** start Recorded data **

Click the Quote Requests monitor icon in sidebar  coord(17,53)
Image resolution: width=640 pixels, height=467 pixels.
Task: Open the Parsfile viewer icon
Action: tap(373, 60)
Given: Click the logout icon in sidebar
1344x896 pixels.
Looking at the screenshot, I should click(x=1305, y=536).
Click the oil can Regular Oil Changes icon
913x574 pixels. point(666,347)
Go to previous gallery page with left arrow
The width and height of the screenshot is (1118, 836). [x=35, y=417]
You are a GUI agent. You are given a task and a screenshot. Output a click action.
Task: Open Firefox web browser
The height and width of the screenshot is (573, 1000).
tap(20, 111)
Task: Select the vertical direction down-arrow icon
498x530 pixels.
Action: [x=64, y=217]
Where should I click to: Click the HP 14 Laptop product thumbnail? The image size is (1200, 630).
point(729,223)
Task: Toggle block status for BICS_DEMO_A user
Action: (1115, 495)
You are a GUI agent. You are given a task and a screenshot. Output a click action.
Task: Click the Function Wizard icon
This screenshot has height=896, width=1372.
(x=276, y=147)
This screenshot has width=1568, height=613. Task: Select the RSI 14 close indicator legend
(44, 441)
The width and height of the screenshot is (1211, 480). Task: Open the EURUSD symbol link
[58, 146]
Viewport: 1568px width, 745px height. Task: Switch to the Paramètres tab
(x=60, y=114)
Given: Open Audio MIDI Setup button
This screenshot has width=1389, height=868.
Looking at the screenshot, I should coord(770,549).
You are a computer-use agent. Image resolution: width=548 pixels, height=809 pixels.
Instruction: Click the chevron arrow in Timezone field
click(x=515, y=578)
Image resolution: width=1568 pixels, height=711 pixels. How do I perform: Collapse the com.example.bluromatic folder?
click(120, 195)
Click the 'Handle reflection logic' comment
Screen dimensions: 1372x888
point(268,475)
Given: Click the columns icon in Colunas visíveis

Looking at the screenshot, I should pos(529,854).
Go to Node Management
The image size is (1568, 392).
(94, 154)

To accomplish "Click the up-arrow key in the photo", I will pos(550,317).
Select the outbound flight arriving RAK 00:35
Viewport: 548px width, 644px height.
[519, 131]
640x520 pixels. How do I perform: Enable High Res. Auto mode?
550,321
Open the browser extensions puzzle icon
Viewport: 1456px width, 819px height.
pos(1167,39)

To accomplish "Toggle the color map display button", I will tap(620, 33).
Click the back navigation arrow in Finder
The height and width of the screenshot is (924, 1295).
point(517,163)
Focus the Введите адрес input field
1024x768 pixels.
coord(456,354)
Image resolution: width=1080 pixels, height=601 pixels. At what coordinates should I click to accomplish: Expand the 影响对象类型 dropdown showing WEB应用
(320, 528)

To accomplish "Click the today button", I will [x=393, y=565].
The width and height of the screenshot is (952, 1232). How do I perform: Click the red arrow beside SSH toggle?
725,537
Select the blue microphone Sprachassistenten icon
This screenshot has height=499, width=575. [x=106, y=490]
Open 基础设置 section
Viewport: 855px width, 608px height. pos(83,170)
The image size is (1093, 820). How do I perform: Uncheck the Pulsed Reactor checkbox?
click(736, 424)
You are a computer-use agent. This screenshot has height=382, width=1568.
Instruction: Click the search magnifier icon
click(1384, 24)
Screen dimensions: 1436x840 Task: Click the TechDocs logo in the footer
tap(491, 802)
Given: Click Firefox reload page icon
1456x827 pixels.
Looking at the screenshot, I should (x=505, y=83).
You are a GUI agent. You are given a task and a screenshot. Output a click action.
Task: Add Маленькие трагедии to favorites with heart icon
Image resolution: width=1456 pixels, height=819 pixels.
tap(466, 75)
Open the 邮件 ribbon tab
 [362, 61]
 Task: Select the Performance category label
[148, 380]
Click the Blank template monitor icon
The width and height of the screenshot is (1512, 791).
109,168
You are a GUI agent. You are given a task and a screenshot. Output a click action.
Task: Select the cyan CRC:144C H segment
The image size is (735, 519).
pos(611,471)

** end Recorded data **

## What the task asks
Copy out the items above word for word, beginning at the line that contains "I will pos(550,317)." and continuing through the last line of the items.

## Worked solution
To accomplish "Click the up-arrow key in the photo", I will pos(550,317).
Select the outbound flight arriving RAK 00:35
Viewport: 548px width, 644px height.
[519, 131]
640x520 pixels. How do I perform: Enable High Res. Auto mode?
550,321
Open the browser extensions puzzle icon
Viewport: 1456px width, 819px height.
pos(1167,39)

To accomplish "Toggle the color map display button", I will tap(620, 33).
Click the back navigation arrow in Finder
The height and width of the screenshot is (924, 1295).
point(517,163)
Focus the Введите адрес input field
1024x768 pixels.
coord(456,354)
Image resolution: width=1080 pixels, height=601 pixels. At what coordinates should I click to accomplish: Expand the 影响对象类型 dropdown showing WEB应用
(320, 528)

To accomplish "Click the today button", I will [x=393, y=565].
The width and height of the screenshot is (952, 1232). How do I perform: Click the red arrow beside SSH toggle?
725,537
Select the blue microphone Sprachassistenten icon
This screenshot has height=499, width=575. [x=106, y=490]
Open 基础设置 section
Viewport: 855px width, 608px height. pos(83,170)
The image size is (1093, 820). How do I perform: Uncheck the Pulsed Reactor checkbox?
click(736, 424)
You are a computer-use agent. This screenshot has height=382, width=1568.
Instruction: Click the search magnifier icon
click(1384, 24)
Screen dimensions: 1436x840 Task: Click the TechDocs logo in the footer
tap(491, 802)
Given: Click Firefox reload page icon
1456x827 pixels.
Looking at the screenshot, I should (x=505, y=83).
You are a GUI agent. You are given a task and a screenshot. Output a click action.
Task: Add Маленькие трагедии to favorites with heart icon
Image resolution: width=1456 pixels, height=819 pixels.
tap(466, 75)
Open the 邮件 ribbon tab
 [362, 61]
 Task: Select the Performance category label
[148, 380]
Click the Blank template monitor icon
The width and height of the screenshot is (1512, 791).
109,168
You are a GUI agent. You are given a task and a screenshot. Output a click action.
Task: Select the cyan CRC:144C H segment
The image size is (735, 519).
pos(611,471)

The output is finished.